Palestinians are bracing for an Israeli “government of war,” said the pan-Arab Al-Quds al-Arabi in an editorial. The “extremist and racist” Israel Is Our Home party made such a strong showing in last week’s national elections that any new ruling coalition probably will have to include it. The two contenders for prime minister—Tzipi Livni of the center-right Kadima party and Benjamin Netanyahu of the hard-right Likud—are courting Israel Is Our Home’s leader, Avigdor Lieberman, with promises of plum ministries in exchange for his support. He has been very clear about his two demands: “not to enter in any peace process with the Palestinians” and “to crush the Hamas Movement” entirely. And let’s not forget his most notorious suggestion, that Israeli Arabs be forced to declare loyalty to the Jewish state.
Lieberman isn’t the hatemonger here, said Gerald A. Honigman in the West Bank–based Arutz Sheva. Israeli Arabs have become a fifth column in Israel, openly cheering Hamas terrorists who seek to destroy the country. “They are supporting terror, murder, and the destruction of the very nation in which they live, and the murder of their fellow citizens. If the above isn’t treason, then I’m the Passover Bunny.” It shouldn’t be too much to ask that Israel’s Arab citizens—who, unlike minorities in most Arab countries, enjoy full citizenship, with language rights—vow their loyalty to the country. If they can’t do that, why are they citizens of Israel at all?
As an Israeli Arab, I have to admit there’s a grain of truth in that argument, said Ali Zahalka in the Tel Aviv Yedioth Ahronoth. The Arab citizens of Israel did not rise up to demonstrate against the rocket attacks from Gaza on Israeli towns. Nor did we demonstrate against the brutal repression of Gazans by their Hamas rulers. Instead, we spoke out only against Israel’s onslaught on Hamas, “the most radical element in the Arab world.” No wonder we managed “to make the Jewish public hate us so much that many are willing to support a racist party.” Lieberman’s ascendance is a real threat to Israeli Arabs. We can counter it not by becoming even more radical, but by supporting moderate, inclusive parties “that are still willing to give us the opportunity to integrate as citizens with equal rights.”

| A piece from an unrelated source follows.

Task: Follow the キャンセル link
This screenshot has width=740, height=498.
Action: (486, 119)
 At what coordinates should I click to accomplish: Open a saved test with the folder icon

What parties would those be? asked Nasser Lahham in Bethlehem’s Palestinian Ma’an News Agency website. The three main contenders in the Israeli elections—Likud’s Netanyahu, Kadima’s Livni, and Israel Is Our Home’s Lieberman—“were all, historically, leaders in the Likud party.” Most Palestinians see “no difference among them.” Israeli Arabs should remember that even the “moderate Zionist Left” is still Zionist. It is no friend to Arabs—whether they live in Israel or in the territories. Ultimately, then, it doesn’t matter who becomes prime minister. In Israel, “more elections mean less democracy and likely more wars.”